## Work item
Return exactly, please, the lines from the one containing "Click 桌面 (Desktop) in the dialog sidebar" to the last line of the entries below, and nothing else, leaving pictures out.

## Provided data
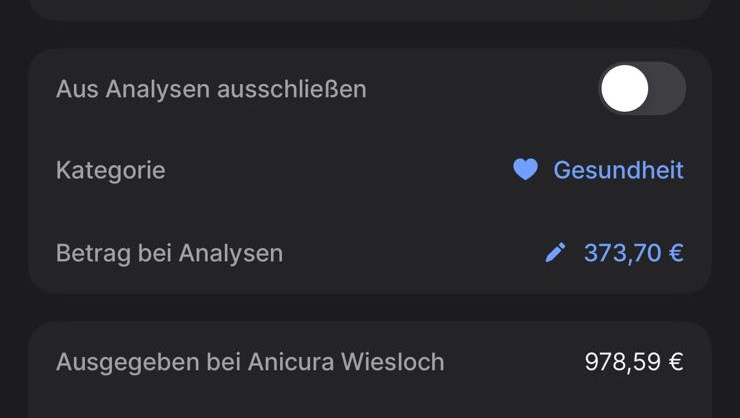Image resolution: width=740 pixels, height=418 pixels.
Task: Tap the euro sign after 978,59
Action: [x=676, y=362]
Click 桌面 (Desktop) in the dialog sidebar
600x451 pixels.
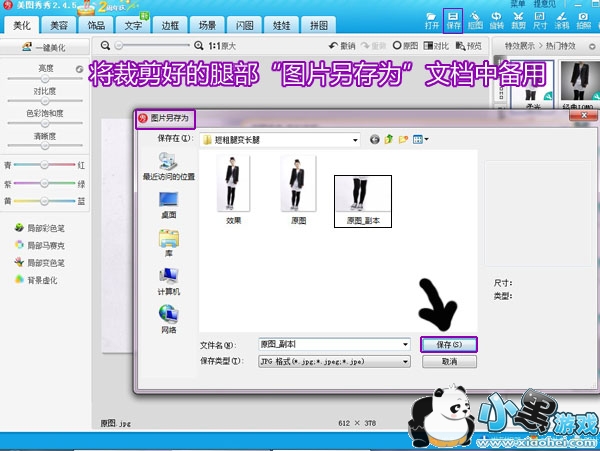pos(168,205)
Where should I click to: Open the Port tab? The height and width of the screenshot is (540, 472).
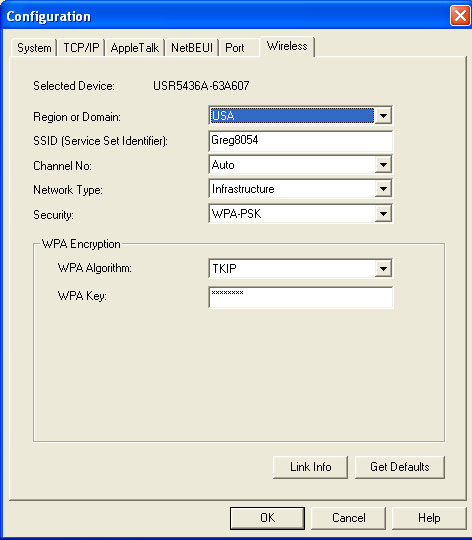(239, 48)
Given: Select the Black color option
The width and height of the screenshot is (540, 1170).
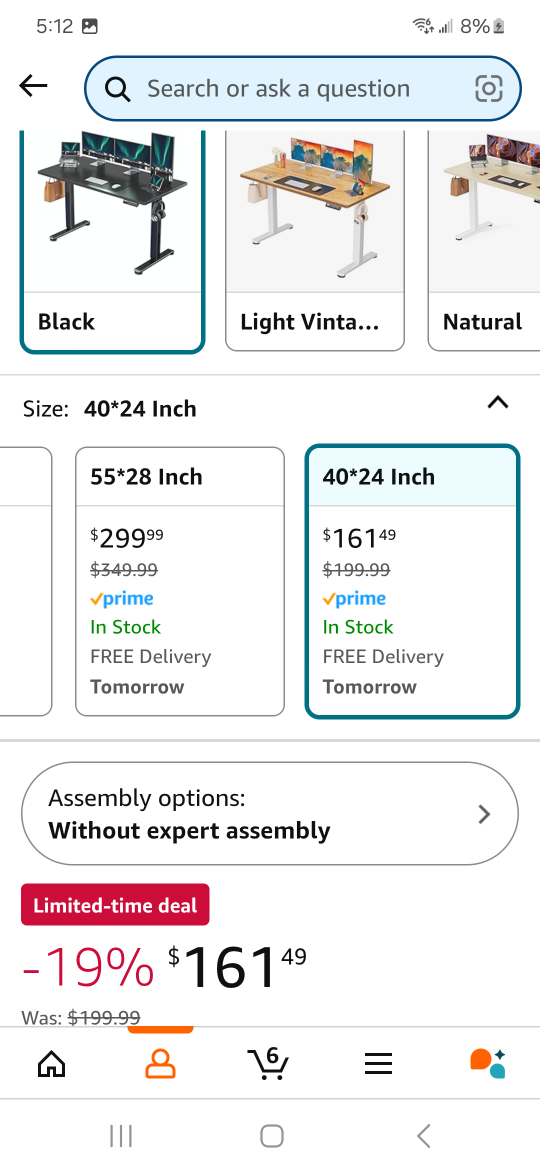Looking at the screenshot, I should (x=112, y=241).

## Solution to the exercise
Click 桌面 (Desktop) in the dialog sidebar
600x451 pixels.
pos(168,205)
Where should I click to: Open the Port tab? The height and width of the screenshot is (540, 472).
(239, 48)
Given: Select the Black color option
The width and height of the screenshot is (540, 1170).
Looking at the screenshot, I should (x=112, y=241).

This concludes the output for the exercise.